Le 6 février dernier, le tribunal de Melun a annulé l’obligation de quitter le territoire français (OQTF) visant l’influenceur Doualemn. Selon les magistrats, l’ordre d’expulsion d’urgence n’était pas fondé, dans la mesure où l’influenceur vivait légalement en France. Cette décision judiciaire n’empêche cependant pas l’administration française de lancer une expulsion ordinaire, dans les délais requis.
Mais depuis la décision judiciaire, les magistrats sont la cible de menaces de cyberharcèlement et de mort sur les réseaux sociaux, leurs noms et photos ayant même été diffusés. La fachosphère se déchaîne et a appelé à décapiter le premier vice-président du tribunal administratif et à pendre haut et court la présidente du tribunal.
Il a fallu l’interpellation du ministre Retailleau en direct sur une radio nationale pour qu’une enquête soit ouverte. Le parquet de Paris et son Pôle national de lutte contre la haine en ligne sont désormais chargés de ce dossier.
Un ministre livre des juges à la vindicte populaire
Sur France Inter, un magistrat a interpellé le ministre de l’Intérieur en direct, lui a rappelé que les juges n’avaient fait qu’appliquer la loi, une loi qu’il a lui-même votée en 2014 lorsqu’il était député. “Je voulais juste vous rappeler, monsieur le ministre, que le jugement, qui apparemment a eu l’air de vous contrarier, d’annulation de l’OQTF, n’est que la stricte application du droit. Et notamment l’article L432-12 du code des étrangers. Le magistrat n’a fait qu’appliquer la loi, toute la loi, rien que la loi.”

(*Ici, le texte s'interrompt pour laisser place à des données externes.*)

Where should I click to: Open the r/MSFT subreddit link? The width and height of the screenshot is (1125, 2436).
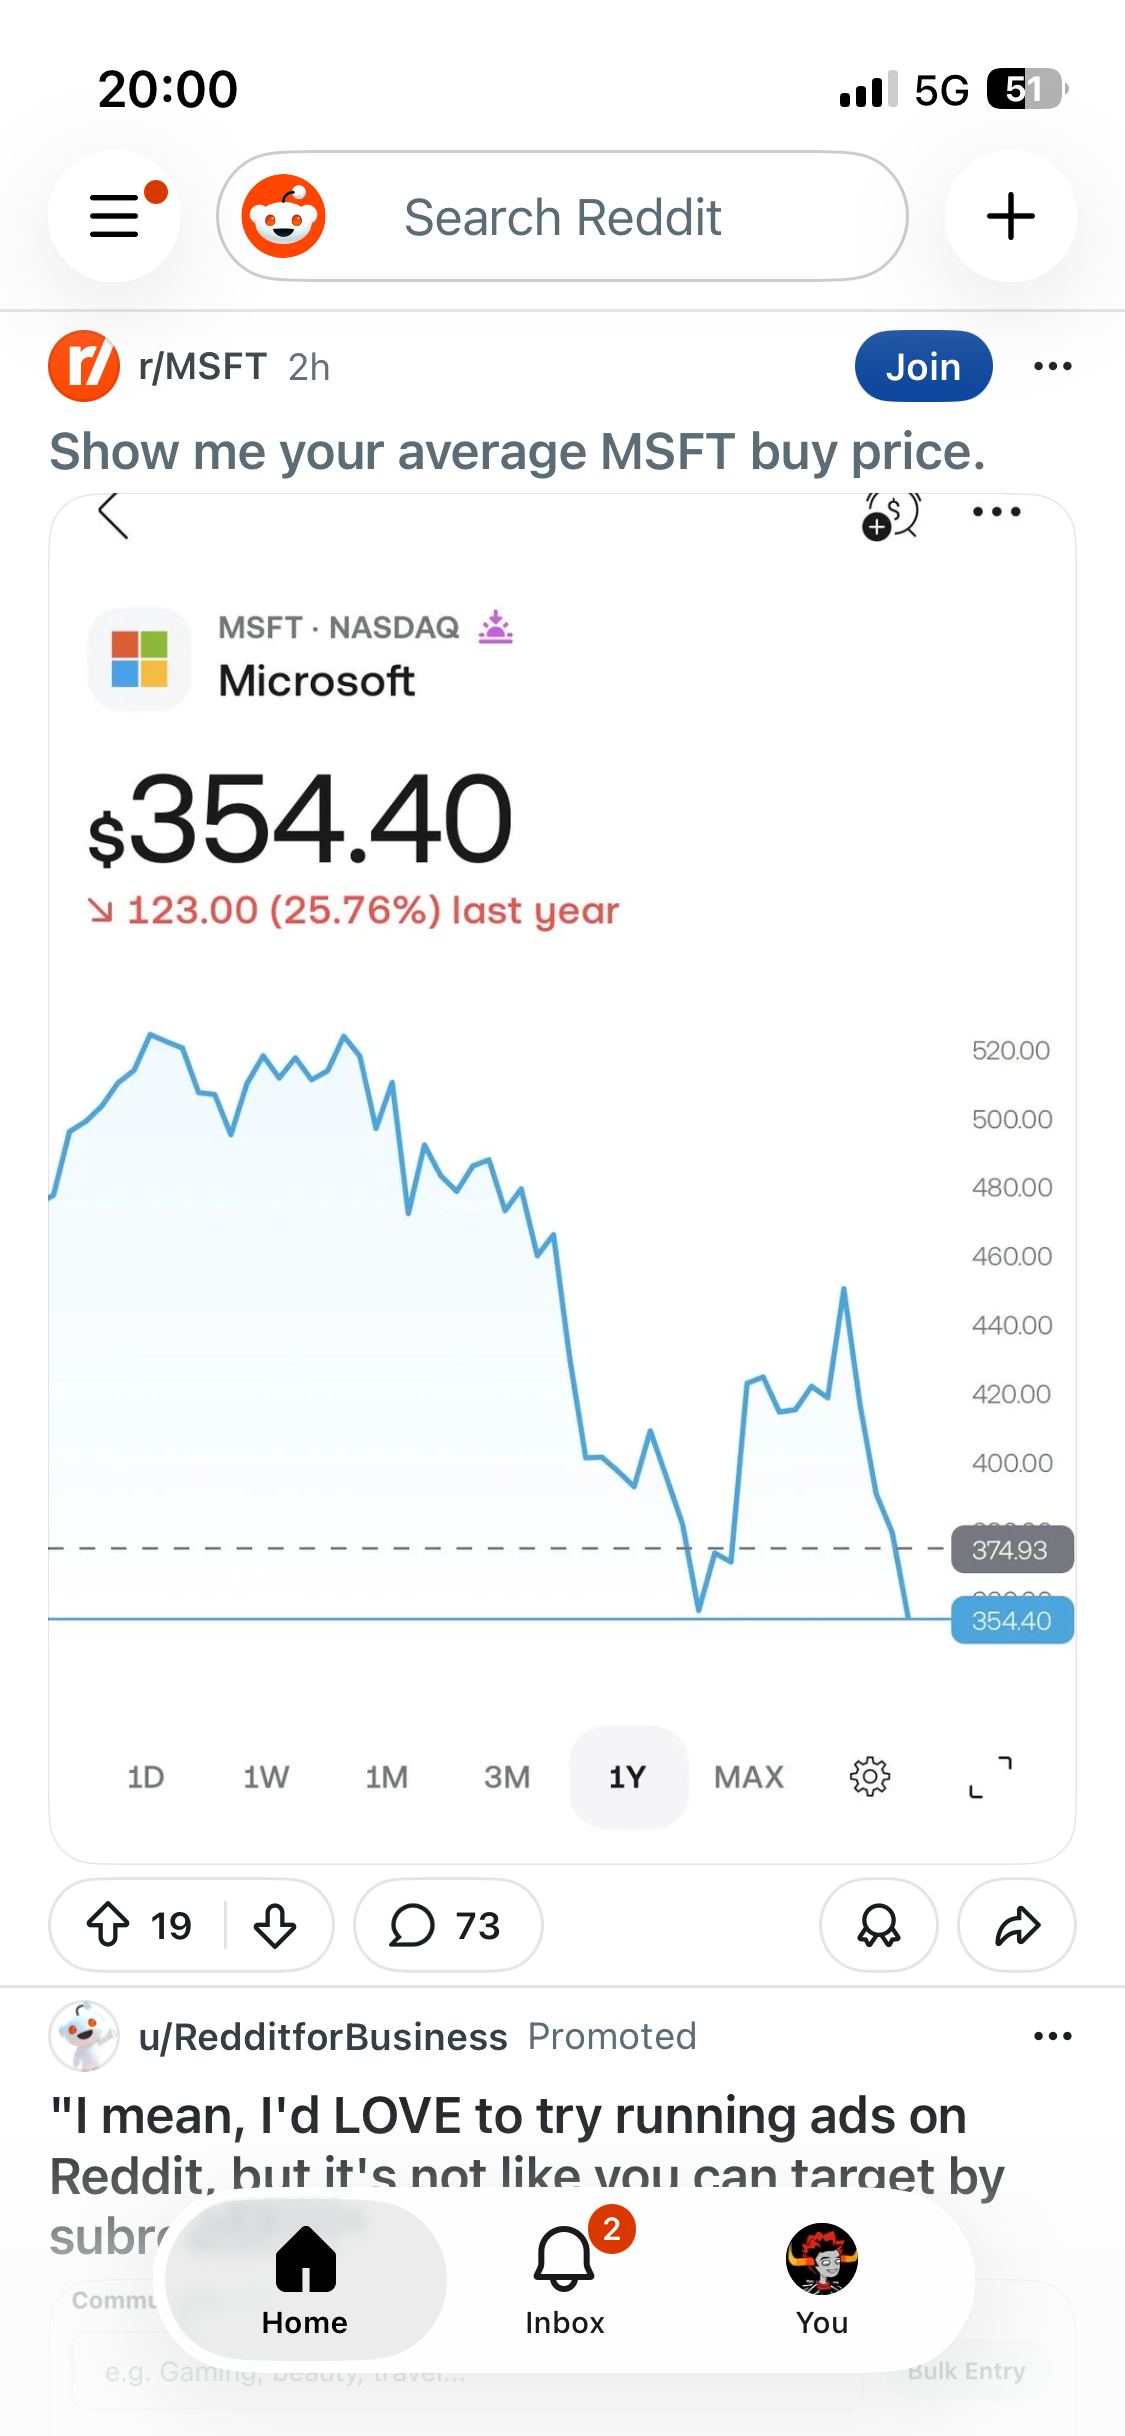tap(203, 367)
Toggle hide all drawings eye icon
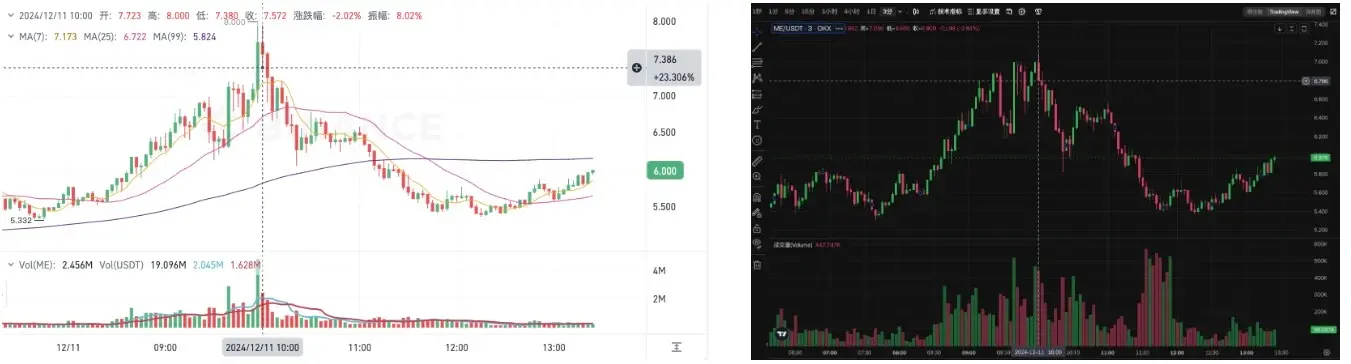The height and width of the screenshot is (364, 1351). 757,243
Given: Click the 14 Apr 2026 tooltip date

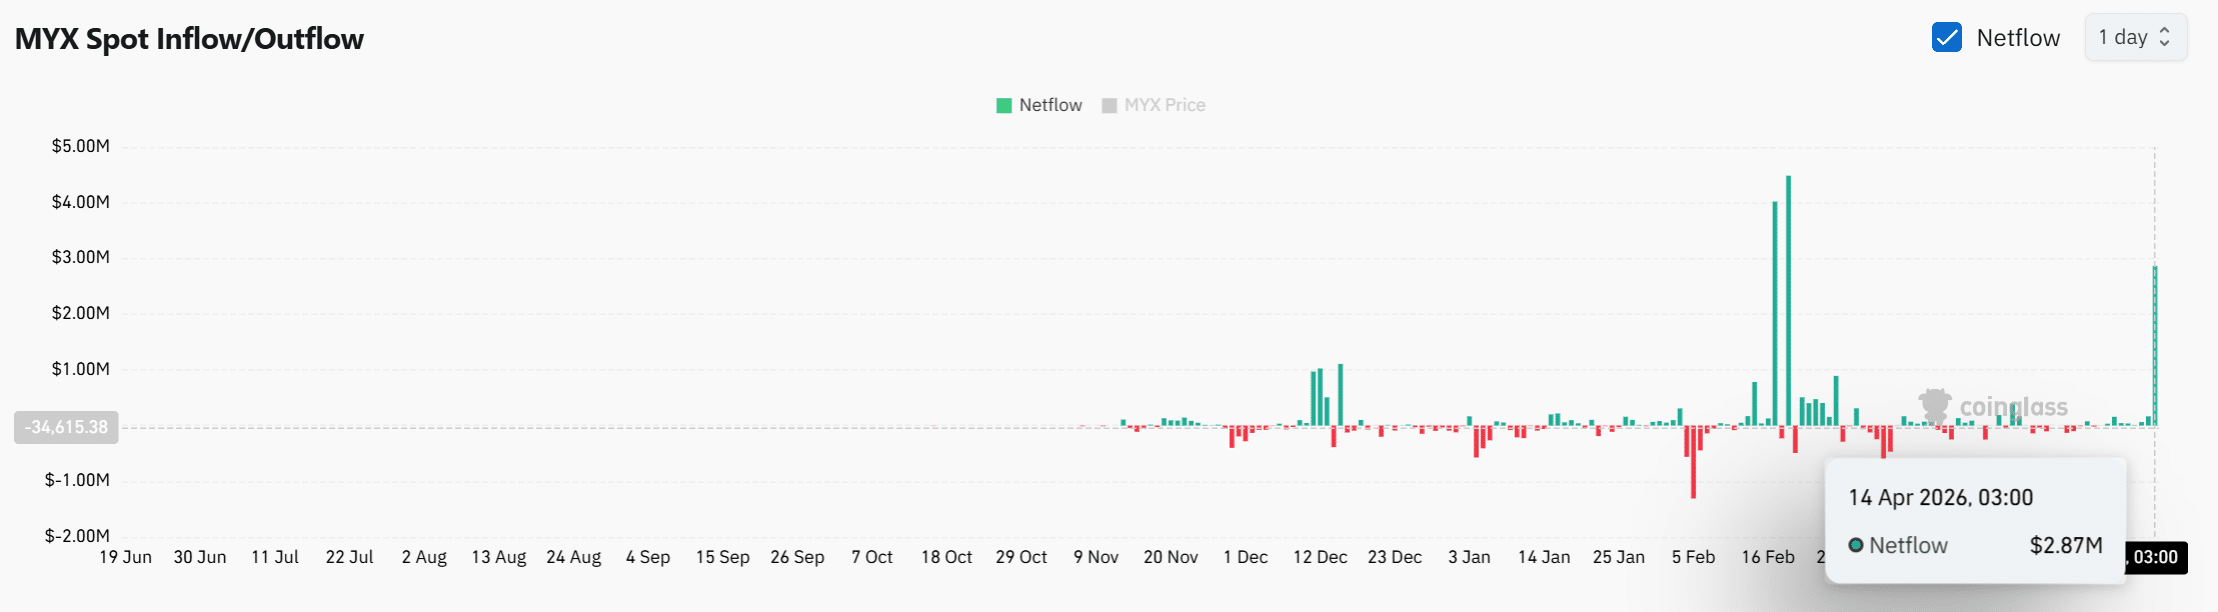Looking at the screenshot, I should (x=1940, y=498).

C’est bien le nœud du problème., Bruno Retailleau s’est permis de critiquer la décision du tribunal et a livré les magistrats à la vindicte populaire. Le 6 février, vexé et contrarié, il a dénoncé sur LCI, “tous les obstacles qu’on rencontre lorsque l’on veut appliquer la loi et expulser des individus qui n’ont rien à faire sur notre territoire”.